====== MATERIAL PROVIDED
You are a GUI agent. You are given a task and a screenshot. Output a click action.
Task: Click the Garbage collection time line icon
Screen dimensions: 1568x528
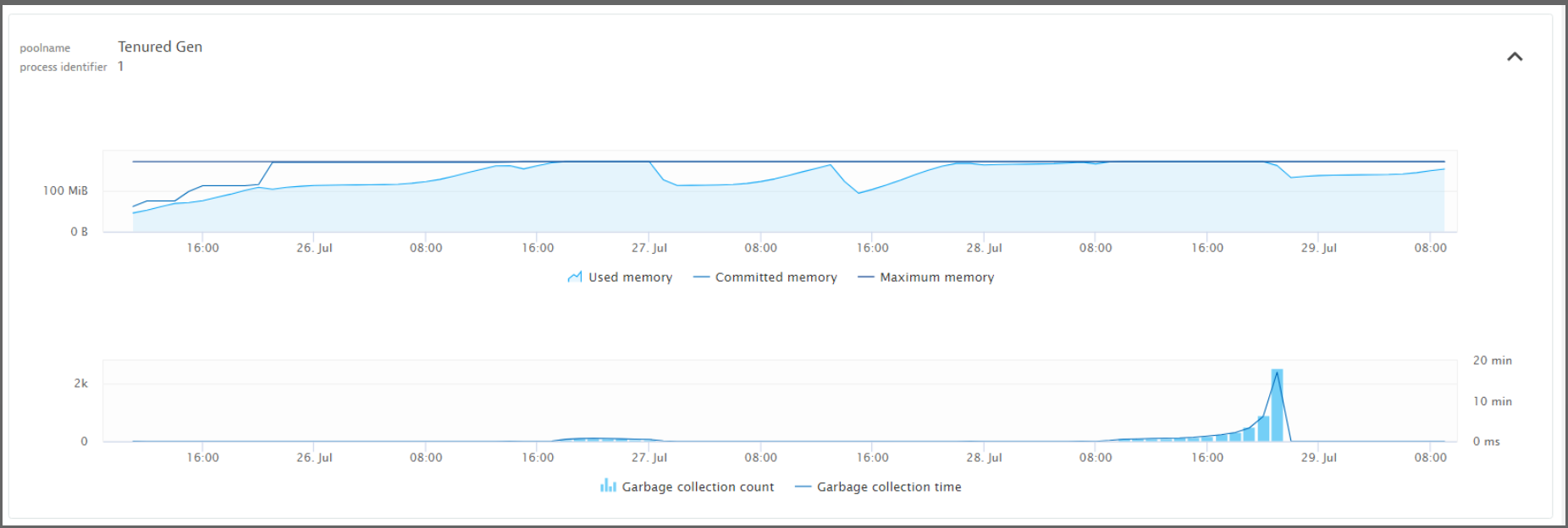pos(802,487)
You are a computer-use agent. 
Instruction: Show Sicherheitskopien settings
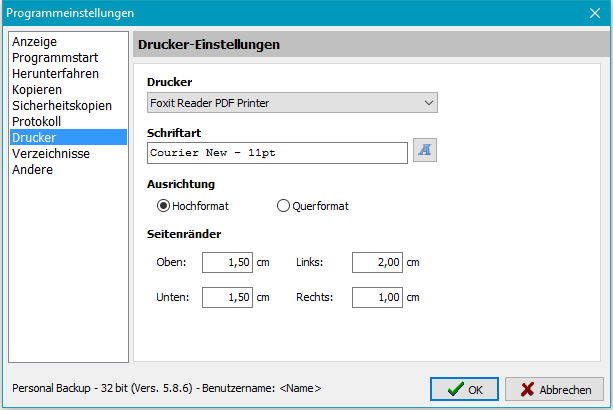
============
### REQUIRED ACTION:
Report every line of the entries that carries the word "agent".

### WRITTEN SOLUTION:
You are a GUI agent. You are given a task and a screenshot. Output a click action.
You are a computer-use agent. 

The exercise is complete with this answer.